As part of its push into the SMB market, SAP cited a 'mom and pop' operation in Mexico as an example of a small business successfully using its software and very distinct from their traditional enterprise customer base. The business is so small they used the kitchen as their accounting office and SAP was so impressed by their nifty home-based implementation they presented the couple with an award.
However, when SAP travelled to the winner's home the award recipients were too ashamed to admit they didn't have any staff. The solution? They dressed up their four-year-old son in a suit and promptly presented him as one of their employees. Luckily the suits on hand didn't fit the donkeys and chickens or they too could have been dressed up as prospective employees! But GBU has to admit this operation certainly is innovative! Also at the Sapphire conference last week, Department of Defence CFO Lloyd Bennett said it isn't easy working with the agency's diverse mix of managers, which he described as 'warriors, scientists, bureaucrats and spooks'. Yet another interesting workplace.
For days, user keeps getting a warning beep when he reboots his PC. So he goes into the BIOS and turns off the alarm, which is for the CPU temperature.
"But how could the temperature be wrong?" says IT support.
"A few days later, the system was dead. The very hot processor was due to the fact that the processor fan was toast-that's why the warning was issued. And during the attempt to fix the PC, the user's hard disk was erased." Oops! But at least that damn system warning was gone!
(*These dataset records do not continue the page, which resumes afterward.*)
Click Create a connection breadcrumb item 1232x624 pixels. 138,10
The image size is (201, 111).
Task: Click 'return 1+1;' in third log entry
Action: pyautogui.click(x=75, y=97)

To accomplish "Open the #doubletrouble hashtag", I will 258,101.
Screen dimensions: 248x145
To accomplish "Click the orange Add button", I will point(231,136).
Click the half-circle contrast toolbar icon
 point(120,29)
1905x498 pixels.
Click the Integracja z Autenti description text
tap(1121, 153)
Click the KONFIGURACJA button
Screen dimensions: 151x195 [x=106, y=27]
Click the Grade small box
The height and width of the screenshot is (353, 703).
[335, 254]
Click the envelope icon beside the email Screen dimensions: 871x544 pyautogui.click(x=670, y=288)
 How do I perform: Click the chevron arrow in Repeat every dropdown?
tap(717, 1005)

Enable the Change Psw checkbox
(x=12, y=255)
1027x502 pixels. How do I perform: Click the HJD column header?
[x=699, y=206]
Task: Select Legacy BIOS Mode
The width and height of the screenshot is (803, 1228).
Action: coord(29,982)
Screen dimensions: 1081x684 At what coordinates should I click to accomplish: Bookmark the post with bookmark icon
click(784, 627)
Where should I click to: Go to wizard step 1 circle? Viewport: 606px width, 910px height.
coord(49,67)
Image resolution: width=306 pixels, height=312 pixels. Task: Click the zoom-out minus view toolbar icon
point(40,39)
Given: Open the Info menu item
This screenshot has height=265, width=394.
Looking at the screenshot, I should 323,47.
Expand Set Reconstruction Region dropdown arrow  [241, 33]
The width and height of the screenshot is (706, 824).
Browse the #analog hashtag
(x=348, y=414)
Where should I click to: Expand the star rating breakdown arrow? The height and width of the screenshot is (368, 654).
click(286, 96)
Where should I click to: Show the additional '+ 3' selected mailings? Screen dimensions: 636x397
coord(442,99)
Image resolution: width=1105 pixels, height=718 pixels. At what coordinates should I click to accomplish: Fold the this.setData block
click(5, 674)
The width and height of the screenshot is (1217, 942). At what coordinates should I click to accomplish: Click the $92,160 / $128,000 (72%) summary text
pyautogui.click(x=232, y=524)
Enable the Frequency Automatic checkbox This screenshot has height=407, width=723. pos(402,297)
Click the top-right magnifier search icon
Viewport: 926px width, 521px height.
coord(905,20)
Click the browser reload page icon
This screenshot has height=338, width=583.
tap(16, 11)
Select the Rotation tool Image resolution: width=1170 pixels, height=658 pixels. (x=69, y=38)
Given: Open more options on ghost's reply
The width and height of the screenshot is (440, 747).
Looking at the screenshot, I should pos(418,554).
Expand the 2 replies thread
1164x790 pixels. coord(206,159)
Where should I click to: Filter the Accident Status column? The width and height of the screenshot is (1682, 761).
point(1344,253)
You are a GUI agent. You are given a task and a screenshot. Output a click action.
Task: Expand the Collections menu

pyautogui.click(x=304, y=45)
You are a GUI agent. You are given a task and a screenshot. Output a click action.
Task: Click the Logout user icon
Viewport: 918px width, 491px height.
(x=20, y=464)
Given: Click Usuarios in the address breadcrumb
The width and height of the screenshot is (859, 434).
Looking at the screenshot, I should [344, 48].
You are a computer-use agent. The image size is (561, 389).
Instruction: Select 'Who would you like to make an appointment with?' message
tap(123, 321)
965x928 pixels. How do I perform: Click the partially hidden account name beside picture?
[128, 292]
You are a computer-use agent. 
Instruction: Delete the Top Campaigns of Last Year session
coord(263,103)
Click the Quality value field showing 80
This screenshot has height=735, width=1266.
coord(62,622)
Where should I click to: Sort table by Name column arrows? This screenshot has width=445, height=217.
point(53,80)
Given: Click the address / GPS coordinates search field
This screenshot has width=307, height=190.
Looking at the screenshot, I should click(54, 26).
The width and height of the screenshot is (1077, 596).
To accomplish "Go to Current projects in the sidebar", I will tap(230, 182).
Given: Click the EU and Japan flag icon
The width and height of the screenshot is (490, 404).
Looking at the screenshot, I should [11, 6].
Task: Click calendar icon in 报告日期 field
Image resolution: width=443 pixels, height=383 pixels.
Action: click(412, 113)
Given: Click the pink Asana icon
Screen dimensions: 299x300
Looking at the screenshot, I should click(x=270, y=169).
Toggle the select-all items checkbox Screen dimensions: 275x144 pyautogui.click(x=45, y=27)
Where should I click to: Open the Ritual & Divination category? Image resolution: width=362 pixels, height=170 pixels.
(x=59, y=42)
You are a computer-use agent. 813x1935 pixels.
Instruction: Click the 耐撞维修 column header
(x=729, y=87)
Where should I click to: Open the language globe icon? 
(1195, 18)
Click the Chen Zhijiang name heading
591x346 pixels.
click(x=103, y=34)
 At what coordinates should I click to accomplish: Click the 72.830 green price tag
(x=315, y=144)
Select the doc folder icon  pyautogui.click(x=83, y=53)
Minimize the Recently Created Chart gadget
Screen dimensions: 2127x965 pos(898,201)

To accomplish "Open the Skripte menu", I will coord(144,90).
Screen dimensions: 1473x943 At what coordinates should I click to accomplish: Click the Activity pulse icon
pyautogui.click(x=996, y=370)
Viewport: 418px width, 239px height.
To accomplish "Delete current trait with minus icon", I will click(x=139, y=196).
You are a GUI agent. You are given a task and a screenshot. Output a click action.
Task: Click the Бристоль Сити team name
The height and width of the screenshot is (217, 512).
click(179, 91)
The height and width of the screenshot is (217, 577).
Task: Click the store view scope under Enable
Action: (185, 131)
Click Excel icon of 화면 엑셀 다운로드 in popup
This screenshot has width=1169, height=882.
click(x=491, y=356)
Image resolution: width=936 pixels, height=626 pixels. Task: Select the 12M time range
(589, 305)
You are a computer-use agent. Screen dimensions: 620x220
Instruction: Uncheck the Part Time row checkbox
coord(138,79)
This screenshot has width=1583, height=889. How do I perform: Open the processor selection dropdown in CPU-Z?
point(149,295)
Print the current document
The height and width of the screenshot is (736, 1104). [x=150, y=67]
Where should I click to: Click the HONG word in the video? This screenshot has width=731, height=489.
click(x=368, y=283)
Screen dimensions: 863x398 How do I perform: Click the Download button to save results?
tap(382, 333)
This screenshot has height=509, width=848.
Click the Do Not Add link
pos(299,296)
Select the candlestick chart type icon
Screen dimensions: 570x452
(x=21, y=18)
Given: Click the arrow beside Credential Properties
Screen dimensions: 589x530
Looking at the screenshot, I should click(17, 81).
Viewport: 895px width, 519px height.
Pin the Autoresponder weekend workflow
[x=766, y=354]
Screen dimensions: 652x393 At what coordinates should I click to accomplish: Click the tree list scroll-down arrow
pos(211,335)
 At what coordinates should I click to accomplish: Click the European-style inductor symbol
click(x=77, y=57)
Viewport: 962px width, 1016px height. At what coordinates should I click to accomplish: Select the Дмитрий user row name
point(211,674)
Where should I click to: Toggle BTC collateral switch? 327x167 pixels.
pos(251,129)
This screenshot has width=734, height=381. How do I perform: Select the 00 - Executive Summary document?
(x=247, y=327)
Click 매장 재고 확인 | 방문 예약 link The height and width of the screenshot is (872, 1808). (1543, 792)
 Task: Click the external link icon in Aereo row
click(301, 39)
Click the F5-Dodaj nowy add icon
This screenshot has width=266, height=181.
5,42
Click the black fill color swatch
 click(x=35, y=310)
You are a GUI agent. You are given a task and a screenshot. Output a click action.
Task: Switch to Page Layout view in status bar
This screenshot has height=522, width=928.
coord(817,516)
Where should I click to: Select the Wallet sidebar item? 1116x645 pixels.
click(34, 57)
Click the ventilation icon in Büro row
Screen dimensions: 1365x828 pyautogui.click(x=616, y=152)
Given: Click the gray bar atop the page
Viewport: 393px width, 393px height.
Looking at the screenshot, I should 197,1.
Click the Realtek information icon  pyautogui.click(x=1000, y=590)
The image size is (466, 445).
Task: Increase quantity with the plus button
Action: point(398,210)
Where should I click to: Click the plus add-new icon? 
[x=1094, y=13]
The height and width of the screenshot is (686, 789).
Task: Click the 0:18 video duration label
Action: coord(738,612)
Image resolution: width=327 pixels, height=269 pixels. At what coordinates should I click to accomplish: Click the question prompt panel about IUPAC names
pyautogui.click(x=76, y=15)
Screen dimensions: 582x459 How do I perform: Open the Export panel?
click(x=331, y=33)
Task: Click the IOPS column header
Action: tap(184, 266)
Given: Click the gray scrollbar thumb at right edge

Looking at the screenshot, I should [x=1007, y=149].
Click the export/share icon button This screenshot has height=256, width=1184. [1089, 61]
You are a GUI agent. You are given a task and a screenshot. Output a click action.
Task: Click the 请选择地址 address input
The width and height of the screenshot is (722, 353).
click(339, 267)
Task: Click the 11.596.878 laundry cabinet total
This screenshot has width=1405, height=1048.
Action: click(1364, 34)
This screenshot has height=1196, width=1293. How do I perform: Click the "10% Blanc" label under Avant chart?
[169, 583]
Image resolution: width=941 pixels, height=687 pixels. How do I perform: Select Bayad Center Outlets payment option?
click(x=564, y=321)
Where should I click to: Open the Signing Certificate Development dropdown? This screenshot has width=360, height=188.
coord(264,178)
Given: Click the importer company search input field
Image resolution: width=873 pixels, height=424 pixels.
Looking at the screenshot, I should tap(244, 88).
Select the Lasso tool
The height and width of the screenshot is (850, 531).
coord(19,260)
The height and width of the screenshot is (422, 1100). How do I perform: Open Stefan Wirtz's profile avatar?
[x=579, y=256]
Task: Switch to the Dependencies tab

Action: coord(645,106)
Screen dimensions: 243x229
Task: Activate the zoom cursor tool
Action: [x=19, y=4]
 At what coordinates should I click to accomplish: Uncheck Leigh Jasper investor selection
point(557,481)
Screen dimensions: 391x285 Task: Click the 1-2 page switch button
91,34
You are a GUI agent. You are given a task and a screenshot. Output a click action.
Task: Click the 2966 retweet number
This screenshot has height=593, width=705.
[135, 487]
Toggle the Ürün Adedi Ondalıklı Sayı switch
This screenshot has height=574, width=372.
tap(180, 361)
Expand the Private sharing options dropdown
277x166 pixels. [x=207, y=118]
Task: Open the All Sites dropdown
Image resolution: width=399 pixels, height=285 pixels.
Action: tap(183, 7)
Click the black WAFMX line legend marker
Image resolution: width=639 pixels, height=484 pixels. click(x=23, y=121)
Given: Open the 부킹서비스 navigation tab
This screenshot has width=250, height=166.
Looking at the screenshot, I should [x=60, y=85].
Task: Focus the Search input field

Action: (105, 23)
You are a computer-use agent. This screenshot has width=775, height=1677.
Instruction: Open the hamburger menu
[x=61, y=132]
Seven former top executives at Symbol Technologies in the US are being arraigned on federal charges of 'massive corporate fraud.' An indictment was unsealed last week charging the former CEO, CFO, and several former vice presidents with a variety of fraudulent practices that inflated the WLAN vendor's earnings from 1999 to 2002 by more than US$200 million. An eighth defendant, the former general counsel, is charged with orchestrating a scheme to fraudulently exploit the company's stock option plan to enrich the executives and illegally minimize their tax obligation at the company's expense.
Five other former executives had previously pled guilty to conspiracy charges arising out of the same investigation.